The study, “Two-year feasibility and safety of open-label autologous peripheral nerve tissue implantation during deep brain stimulation in patients with Parkinson’s disease,” was published in the Journal of Parkinson’s Disease. Craig van Horne, MD, PhD, a neurosurgeon and professor of neurosurgery at the University of Kentucky in Lexington, led the research team.
Parkinson’s disease occurs when dopaminergic neurons in a part of the brain called substantia nigra are damaged. Dopaminergic neurons are responsible for producing dopamine, a chemical that signals for motor control, so their loss results in motor symptoms like tremor, slow or stiff movements, and problems with walking.
DBS and Parkinson’s
The team is testing whether taking a piece of a patient’s peripheral nerve tissue, found outside the brain and spinal cord, and inserting it into the substantia nigra while the patient undergoes DBS is a safe and feasible way to support damaged dopaminergic neurons.
Unlike neurons in the brain, peripheral nerves are likely to regenerate and may release chemicals that support the survival and function of dopaminergic neurons. This would be expected to stop or even reverse damage, slowing Parkinson’s progression over time.
The study involved 13 men and five women with Parkinson’s, with an average age of 62, who were planning to have DBS surgery. The procedure involves placing small wires in the brain to send electrical signals to fine-tune the activity of specific parts of the brain to ease motor symptoms.
All 18 patients underwent DBS surgery in both sides of the brain. Then a small piece of the sural nerve, which runs just below the skin’s surface in the back of the leg down to the ankle, was taken and implanted into one side of the brain, opposite the side with more severe motor symptoms.
The team aimed to check patients’ motor symptoms at five visits over two years. Of the 18 patients, 17 completed all the follow-up visits within that time frame, the exception being a patient who completed the final visit 15 months later due to medical and personal issues unrelated to the study. Of a total of 90 visits, patients attended 83 (92%). Patients “were willing to return for study visits and exams,” the researchers wrote.

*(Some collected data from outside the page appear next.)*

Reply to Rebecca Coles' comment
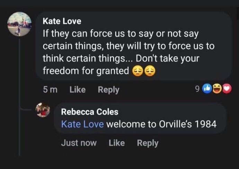Viewport: 239px width, 169px height. tap(148, 143)
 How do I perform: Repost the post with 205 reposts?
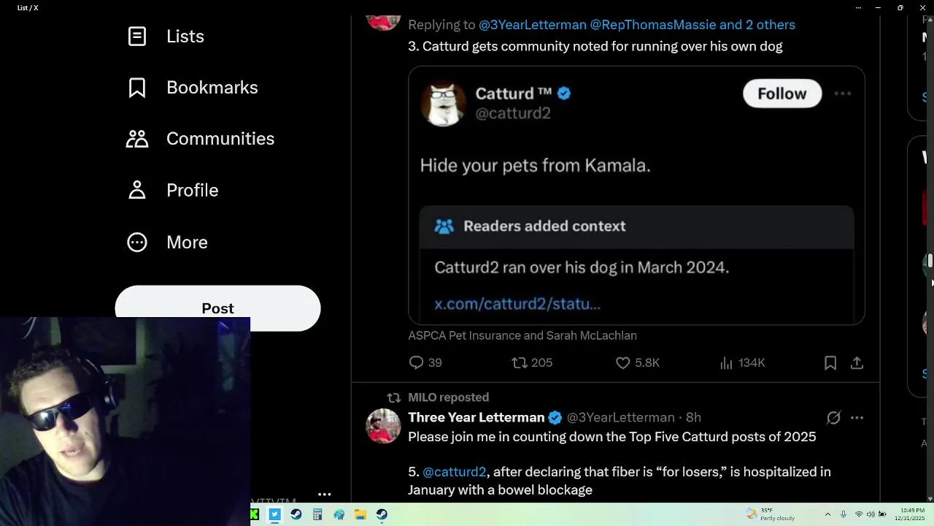520,362
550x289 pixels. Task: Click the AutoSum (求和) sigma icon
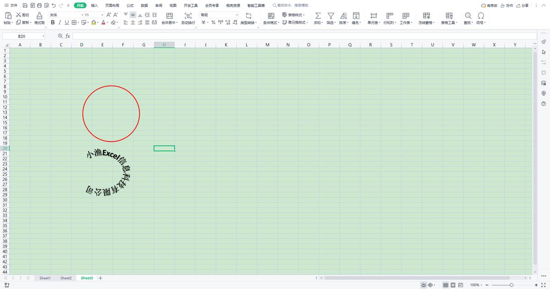tap(318, 16)
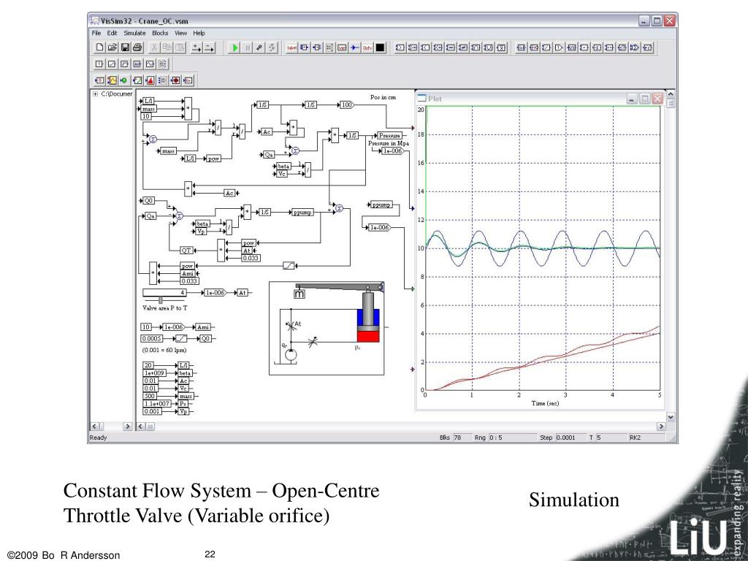Maximize the Plot window
Viewport: 748px width, 561px height.
(x=645, y=99)
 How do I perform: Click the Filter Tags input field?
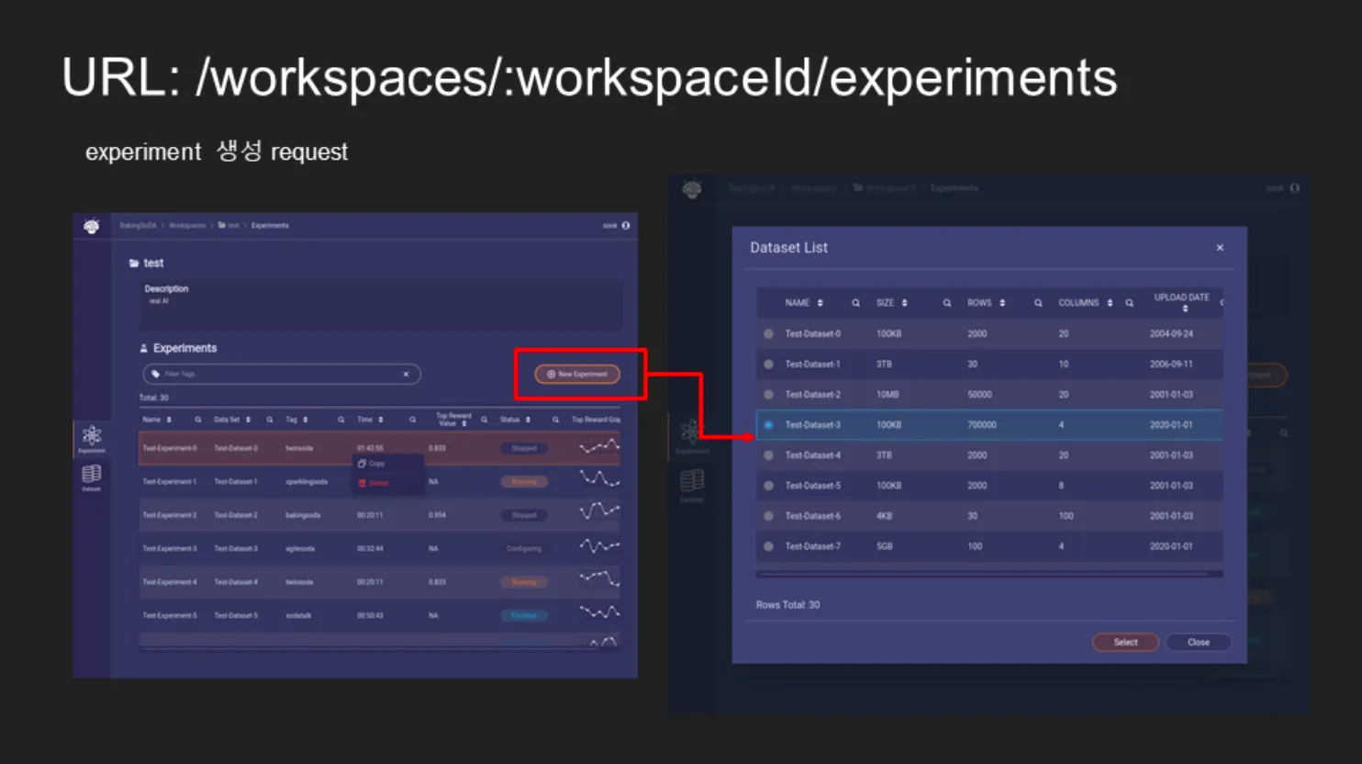point(275,374)
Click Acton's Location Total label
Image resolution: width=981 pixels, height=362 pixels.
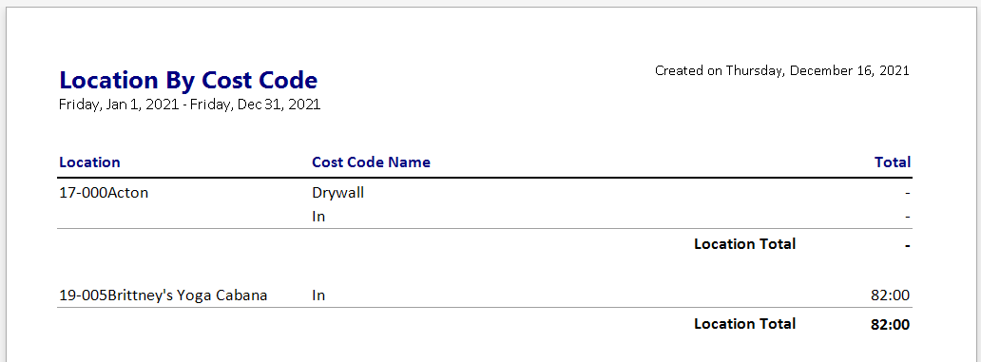[744, 244]
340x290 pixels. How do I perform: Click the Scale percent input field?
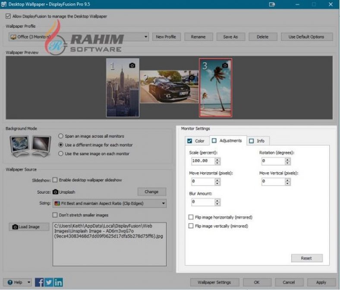point(203,161)
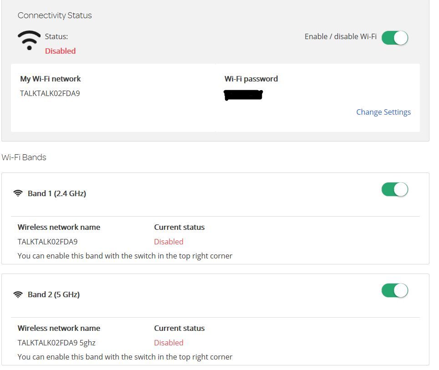Disable the Band 2 (5 GHz) switch

pyautogui.click(x=394, y=290)
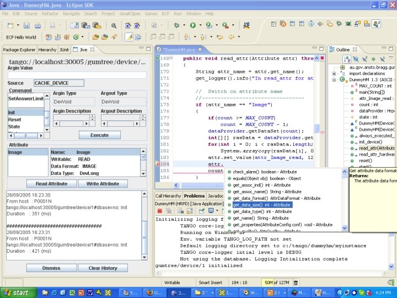Click the Run button in the toolbar
The width and height of the screenshot is (397, 298).
click(192, 25)
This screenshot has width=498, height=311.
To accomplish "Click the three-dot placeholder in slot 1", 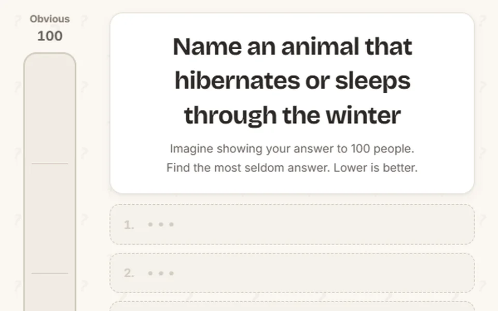I will [161, 224].
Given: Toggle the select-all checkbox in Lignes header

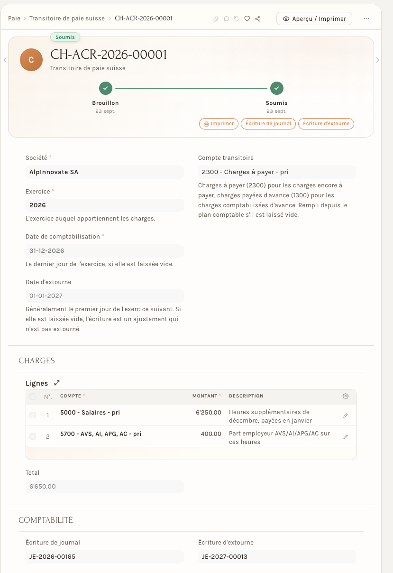Looking at the screenshot, I should pos(33,397).
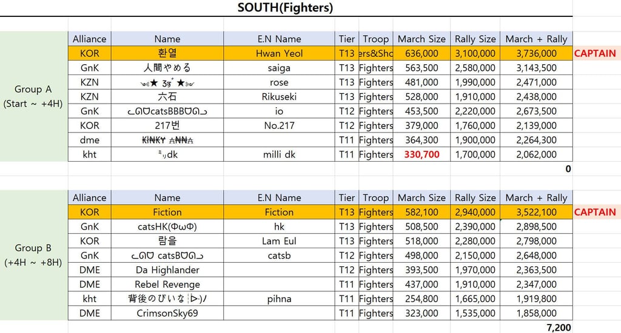Click the Group A label cell
Screen dimensions: 621x333
pos(33,96)
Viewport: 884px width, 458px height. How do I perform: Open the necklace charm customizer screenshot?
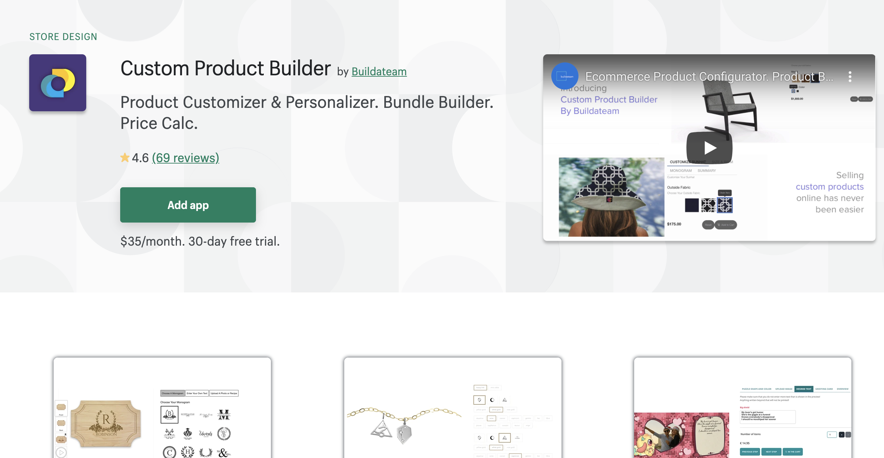[453, 408]
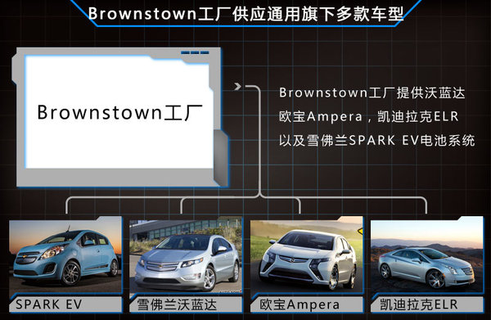491x320 pixels.
Task: Click the yellow road sign in the Ampera photo
Action: point(360,232)
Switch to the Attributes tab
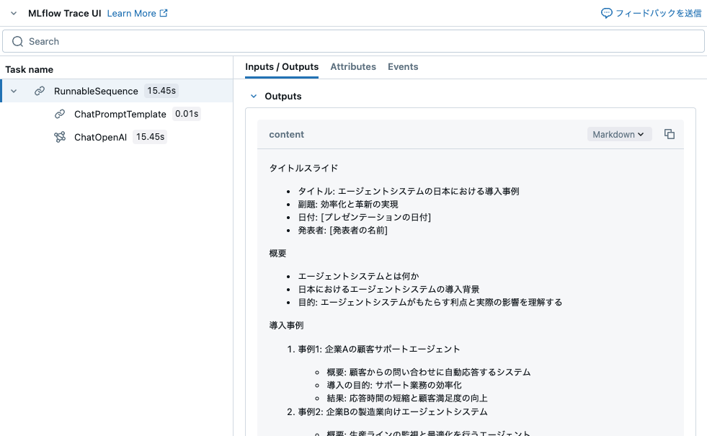The image size is (707, 436). pyautogui.click(x=353, y=66)
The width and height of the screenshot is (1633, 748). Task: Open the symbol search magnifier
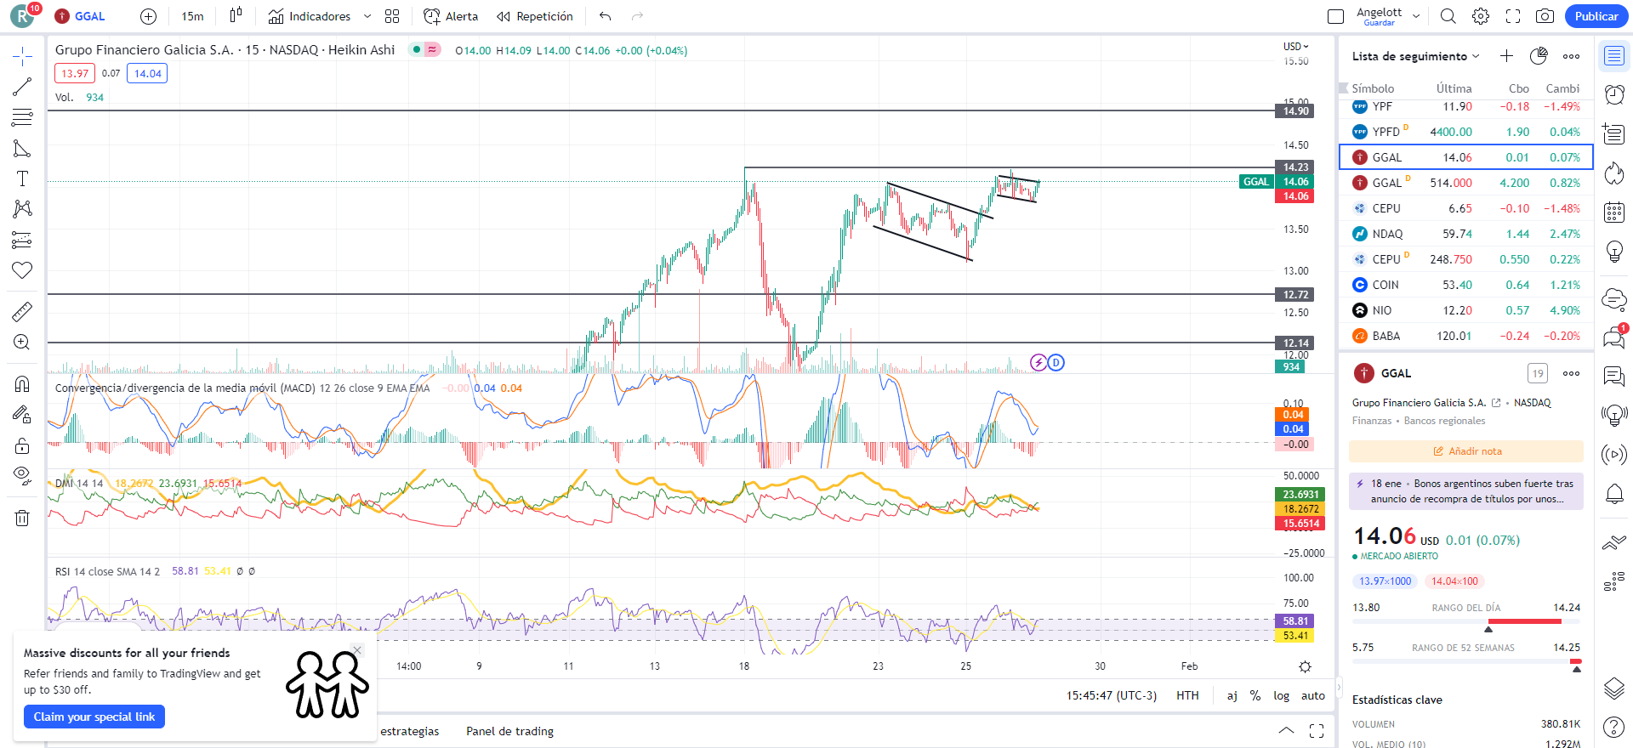[1448, 16]
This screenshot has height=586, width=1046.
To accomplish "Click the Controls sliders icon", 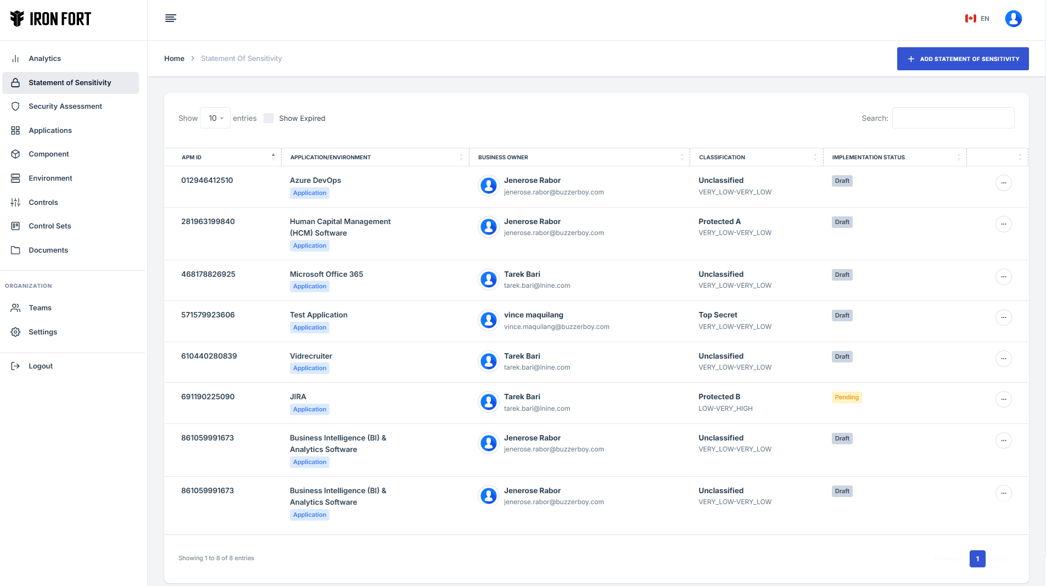I will (15, 203).
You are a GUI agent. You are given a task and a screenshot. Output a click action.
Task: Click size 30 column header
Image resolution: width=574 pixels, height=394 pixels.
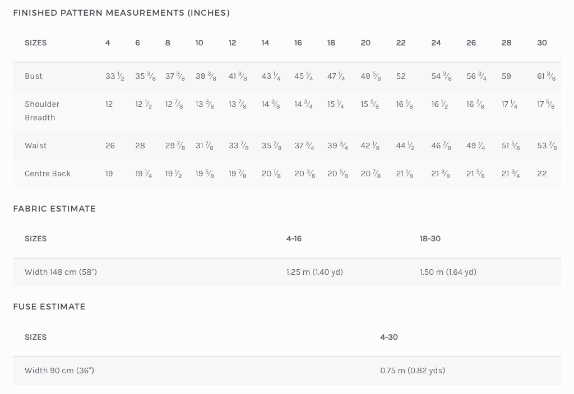coord(541,43)
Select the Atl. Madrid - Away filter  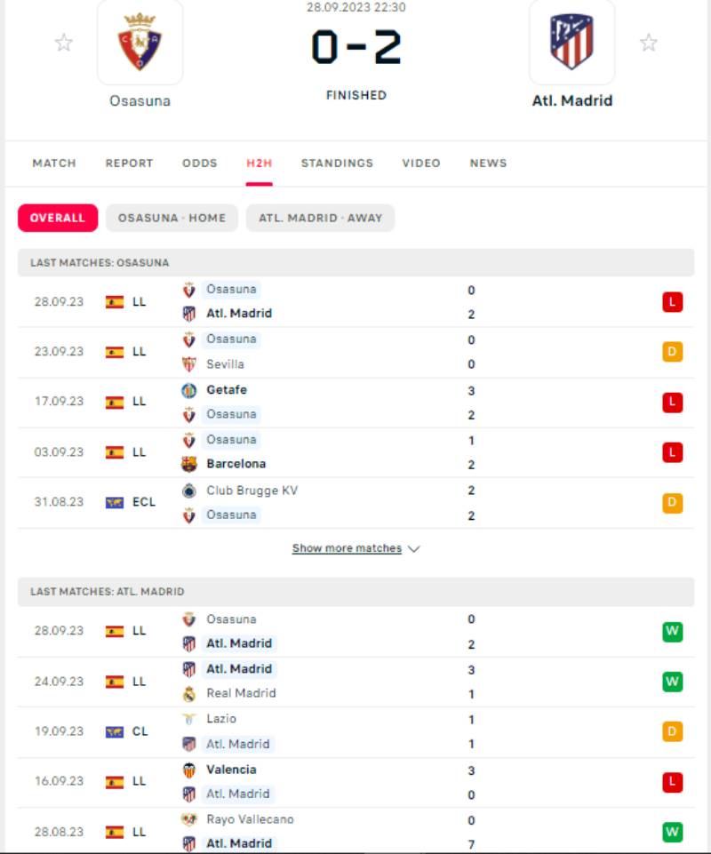point(320,218)
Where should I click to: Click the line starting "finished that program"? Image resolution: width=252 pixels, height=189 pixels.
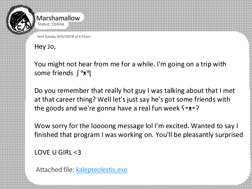click(139, 135)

MRI scans didn’t reveal any abnormalities potentially related to the implant or the implant procedure. Consistent with the safety profile reported during the study’s first year, the most common side effect was loss of sensation in the foot or ankle (71%), followed by extreme sensitivity (14%) and wound infection (14%) in the ankle.
“No additional study-related adverse events were reported beyond the results presented in our one-year interim report,” the researchers wrote. Likewise, “MRI scans conducted at the two-year mark did not identify any indication of anomalous growth or signs of infection,” suggesting that DBS-Plus is safe, they wrote.
Patients also underwent neurocognitive assessments. Despite changes in working memory and color naming, reductions were small and typical of DBS. All scores remained in the normal range, suggesting DBS-Plus didn’t “add incremental risk of cognitive changes beyond those expected following standard of care DBS.”
The Unified Parkinson’s Disease Rating Scale (UPDRS) Part 3 measures motor symptoms, with lower scores indicating less severe symptoms. Beginning at six months, there was a significant, 9.4-point reduction, which remained stable, suggesting no decline in motor function.
Results also showed a reduction in dyskinesia, involuntary movements that occur in Parkinson’s patients.
The study “met its primary endpoints of feasibility and safety,” and the results “encourage additional work and support the concept of future blinded clinical trials,” the researchers wrote.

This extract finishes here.